The Indecent Displays (Control) Act is an Act of Parliament covering Scotland, England and Wales but not Northern Ireland. It is concerned with preventing the display of “indecent” material to the unsuspecting public. As with the Protection of Children Act, the Act does not define indecency, although it does give some directions as to how a display can be considered indecent. It establishes that “If any indecent matter is publicly displayed the person making the display and any person causing or permitting the display to be made shall be guilty of an offence”, making exceptions for the following:

material that is in a shop behind a warning notice (intended to protect sex shops for adults who wished to use them)
anything for a paying adult audience only
cinemas, theatres, and broadcasting, which are regulated separately
displays by “the Crown or any local authority”
museums and art galleries
the actual human body, which is again subject to other controls

The maximum sentence under the Act for making an indecent display is two years imprisonment. Various older pieces of legislation dealing with similar matters were repealed by the Act, but it was directed that other legislation in Scotland was to remain in force alongside it, including provisions that later became part of the Civic Government (Scotland) Act 1982.

Applicability
Prosecutions under the Act are rare. In response to a parliamentary question in 2006, it was revealed that proceedings in England and Wales in the years 2002-4 had run at three, six and two cases, with only three guilty verdicts, all in 2004. 

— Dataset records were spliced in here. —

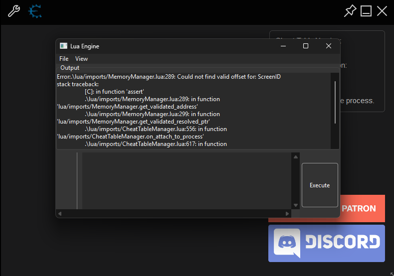Click the script editor scroll-right arrow
The image size is (394, 276).
[x=287, y=214]
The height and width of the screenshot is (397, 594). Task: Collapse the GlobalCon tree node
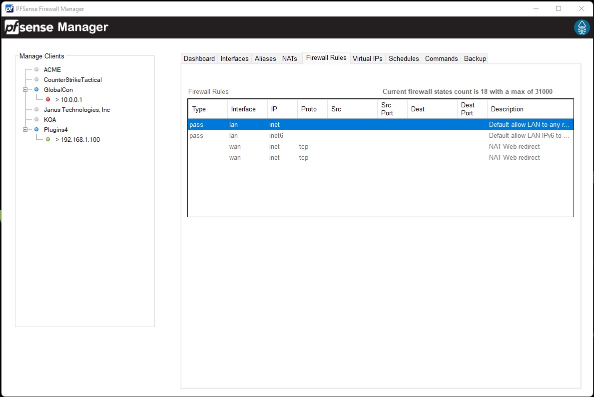tap(25, 90)

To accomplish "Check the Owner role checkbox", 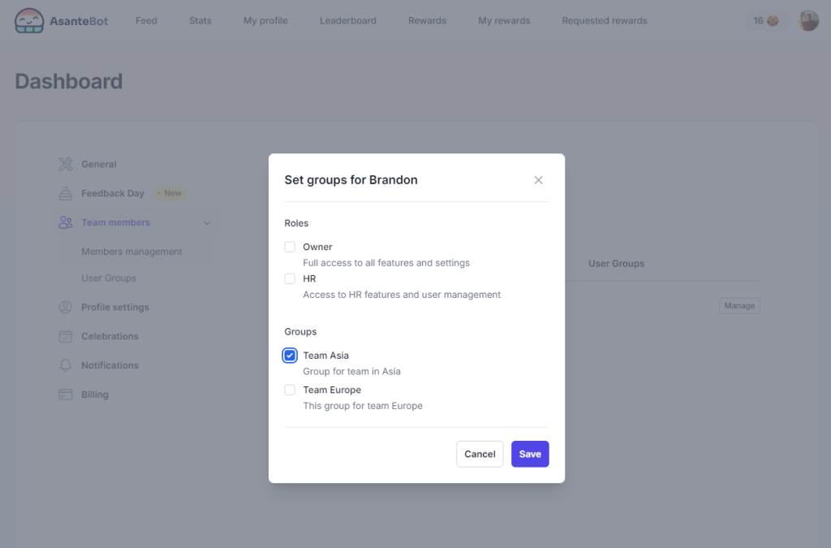I will tap(290, 247).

The type of material covered by the definition "indecent" could be any material that does not meet a standard of decency in English or Scots law, a category considerably lower than that of "obscenity", which makes material illegal to sell, even in private. Under one of the Act's predecessors, the album Never Mind the Bollocks, Here's the Sex Pistols was unsuccessfully prosecuted, and it has been displayed in shops ever since. In 2004, a nude sculpture was concealed from outside view after a warning about the Act. In the case of advertisements, such as the fcuk campaign, the Advertising Standards Authority deals with complaints on a self-regulatory basis.